Joint Action Committee, Pakistan Earthquake Relief Effort
The Joint Action Committee -- a collaboration between 85 NGOs based in Pakistan -- launched this site in hopes of coordinating earthquake relief efforts. It includes maps of the affected area, appeals for volunteers and contact information for Joint Action Committee offices in seven different locations within the quake zone.
Islamic Relief Worldwide (IRW)
This site is another source for news on Islamic relief efforts. The U.K. based organization reports that it has funded 65 earthmoving vehicles for opening roads and has distributed food to more than 180,000 people in the last six months. It enables visitors to sponsor an orphan and explains other IRW projects around the world.
South Asia Quake In-Depth
This comprehensive BBC coverage of the earthquake includes an animated guide explaining how earthquakes happen, listings for missing persons, dialogue from a live linkup between school children in Muzaffarabad and London, and the latest news from the affected regions.

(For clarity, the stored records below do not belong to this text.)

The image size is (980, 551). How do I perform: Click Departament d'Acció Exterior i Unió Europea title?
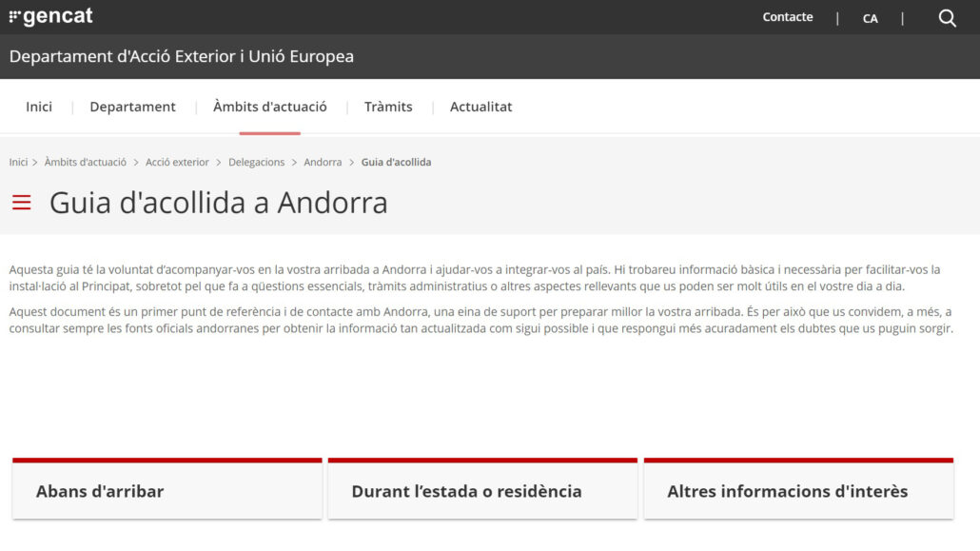(182, 56)
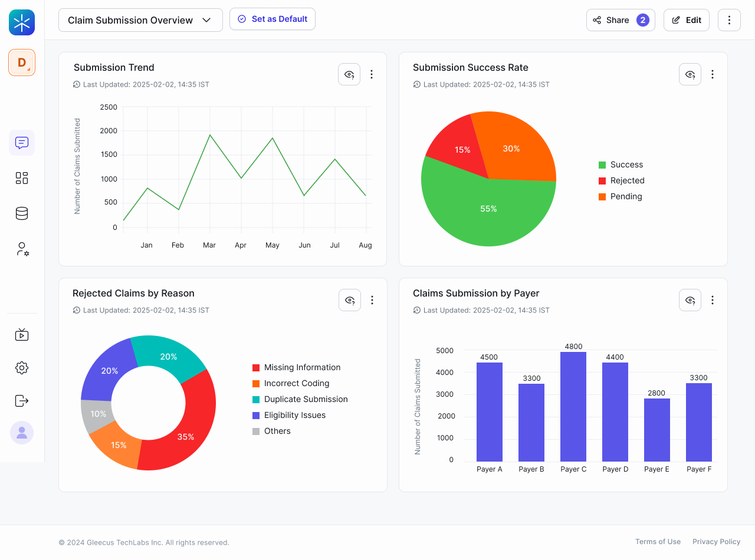
Task: Click the logout icon in sidebar
Action: point(22,401)
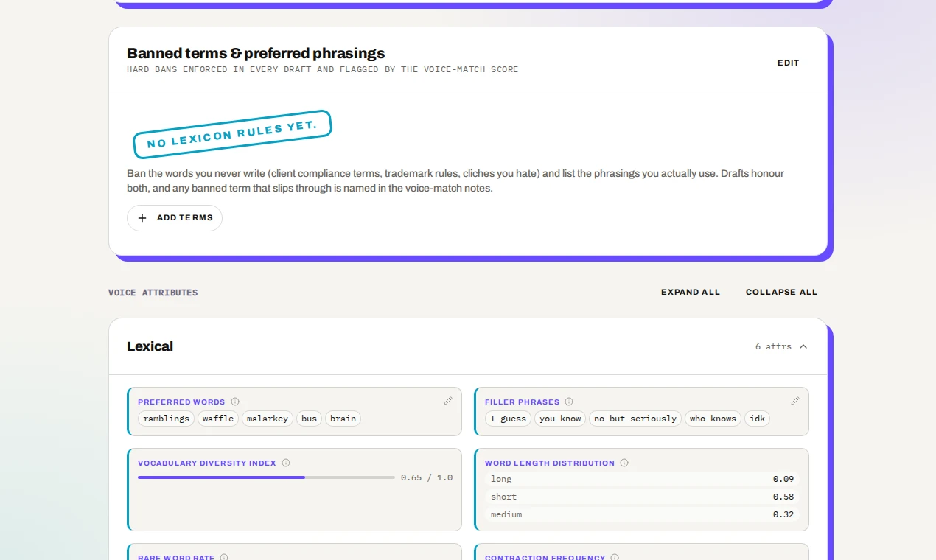936x560 pixels.
Task: Select the 'idk' filler phrase chip
Action: (757, 419)
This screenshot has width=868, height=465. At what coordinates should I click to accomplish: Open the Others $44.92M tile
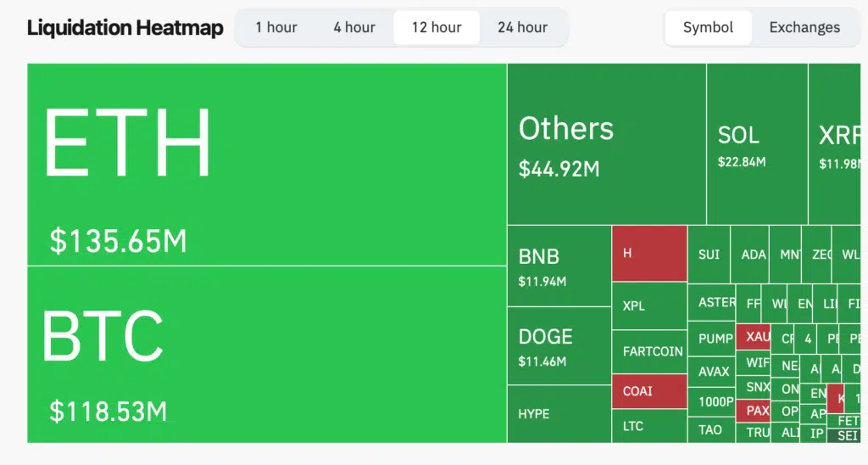(x=606, y=144)
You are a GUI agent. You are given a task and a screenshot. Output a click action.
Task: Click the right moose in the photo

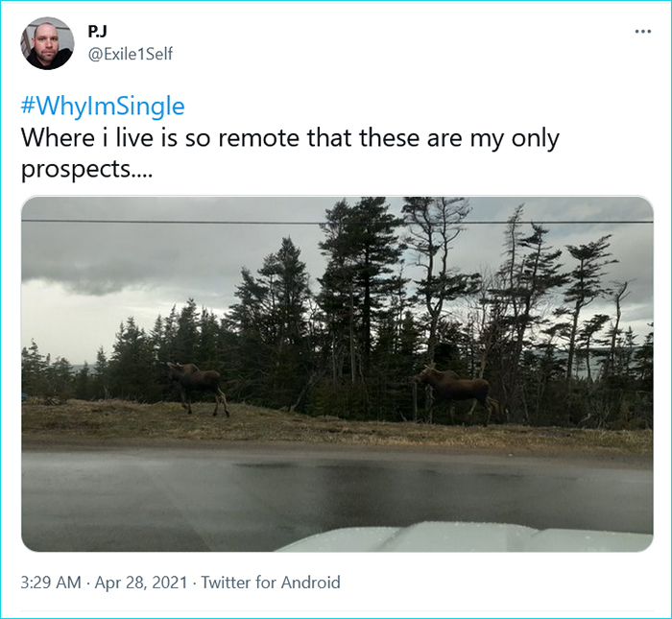pos(454,390)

BBC World Service Guide to Islam
This is a good overview of Islam. It covers the history, geography and scripture of Islam, includes brief descriptions of the five pillars of Islam, and provides an overview of Prophet Muhammad's life.
Jama'at Ud Da'Awah
This is the official site in English and Urdu of one of the Islamic groups assisting relief efforts. It includes explanations of their mission and modes of working, a "Brief Imperial History" of Kashmir, and links to other Muslim organizations. The site also presents reactions to international coverage of the Jamaat Ud Dawa relief work and their denunciations of allegations that they are linked to Laskhar e Taiba, a banned militant organization.
Pakistan's Militant Islamic Groups
This BBC report details some of the organizations banned in Pakistan and provides information on Pakistan under Musharraf. It provides helpful background information on the Pakistani government and international relations.
World Health Organization (WHO)
WHO has the most detailed information regarding the nature and prevalence of medical issues that field hospitals in the quake zones are dealing with. It publishes weekly morbidity and mortality reports and lists of the most urgently needed drugs and medical supplies.
Earth and Sky Radio Series
This interview with geologist Peter Molnar helps explain the science behind earthquakes in the Himalayas. It includes diagrams of the Indian subcontinent's movements and satellite images of the quake zone.